Using a First World War rehabilitation task, a sweetheart pincushion will be made for each person serving from the Upper Clutha region in the war in recognition of their service.
In recognition of the Centenary of the First World War Armistice. Date: Sunday, 11 November 2018, 7am,-8pm.
This project uses a First World War concept to recognise people who served in the war from the Upper Clutha region. A pincushion will be made for each person serving from the Upper Clutha region in the First World War. Completed pincushions will be exhibited during November. Names of those that served are sourced from Upper Clutha Historical Records Society (2016) Courageous and Free p 230-237.
Proceeds from exhibition (gold coin donations) and sale of pincushions will be donated to the RSA Benefit Fund.
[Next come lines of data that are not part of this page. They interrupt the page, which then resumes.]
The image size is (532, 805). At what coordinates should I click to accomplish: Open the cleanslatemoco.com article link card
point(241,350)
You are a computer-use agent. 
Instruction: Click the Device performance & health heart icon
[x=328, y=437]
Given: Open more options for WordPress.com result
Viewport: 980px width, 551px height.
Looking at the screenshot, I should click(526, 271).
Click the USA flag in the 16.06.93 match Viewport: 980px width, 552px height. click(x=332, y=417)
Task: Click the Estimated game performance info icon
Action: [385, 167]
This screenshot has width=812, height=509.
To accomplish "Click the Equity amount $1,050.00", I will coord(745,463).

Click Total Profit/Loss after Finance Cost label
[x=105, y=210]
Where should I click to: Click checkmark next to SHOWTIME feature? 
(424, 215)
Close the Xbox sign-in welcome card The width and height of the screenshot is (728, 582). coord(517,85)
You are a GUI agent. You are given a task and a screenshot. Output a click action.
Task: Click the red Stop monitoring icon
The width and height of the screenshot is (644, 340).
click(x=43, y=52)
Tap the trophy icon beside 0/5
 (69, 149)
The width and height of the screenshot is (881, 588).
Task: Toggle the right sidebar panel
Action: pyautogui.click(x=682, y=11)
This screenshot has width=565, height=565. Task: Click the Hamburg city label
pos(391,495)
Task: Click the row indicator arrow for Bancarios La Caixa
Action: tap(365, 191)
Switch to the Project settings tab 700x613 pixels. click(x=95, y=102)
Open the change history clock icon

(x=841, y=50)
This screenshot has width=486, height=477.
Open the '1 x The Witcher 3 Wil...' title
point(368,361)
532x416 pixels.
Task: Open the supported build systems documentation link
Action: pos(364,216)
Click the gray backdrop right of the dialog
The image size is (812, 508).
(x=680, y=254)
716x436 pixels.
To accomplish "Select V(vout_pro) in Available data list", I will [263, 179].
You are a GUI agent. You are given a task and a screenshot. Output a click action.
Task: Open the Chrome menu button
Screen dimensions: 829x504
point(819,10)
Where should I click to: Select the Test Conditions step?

This project is supported by the Upper Clutha RSA.
The sending of sweetheart pincushions from serviceman in rehabilitation units to family and sweethearts back home began at the end of the 19th century and continued in the start of the 20th century.
The tradition began in the nineteenth century with Queen Victoria. The Queen was an amateur practitioner of textile arts, who thought that soldiers might find quilting or needlepoint a great distraction while far from home. Queen Victoria felt homesick infantry posted abroad should be kept busy. So starting in India in the early 20th Century, trunks filled lace, beads etc. were shipped out to them. They added regimental identification. The practice continued through the First World War. Soldiers would scavenge for needles and thread to embellish feed sacks. Later pillows were manufactured and could be bought as souvenirs. The cushion above is one of two held by The Stockport Museums Collections.
Some British soldiers stationed in India made quilts, and sailors in the Navy often extended their sail-making efforts to recreational needlework. In the First World War, soldiers often took up needlepoint as a way to pass the time while recuperating from war wounds, or used it as a form of occupational therapy. These cushions were decorated with beads, sequins, bits of mirror, felt, and pre-printed panels memorializing soldiers’ regiments. The Imperial War Museum states that some such pillows were made out of commercially sold kits, while others were sewn using feed sacks and scrounged thread.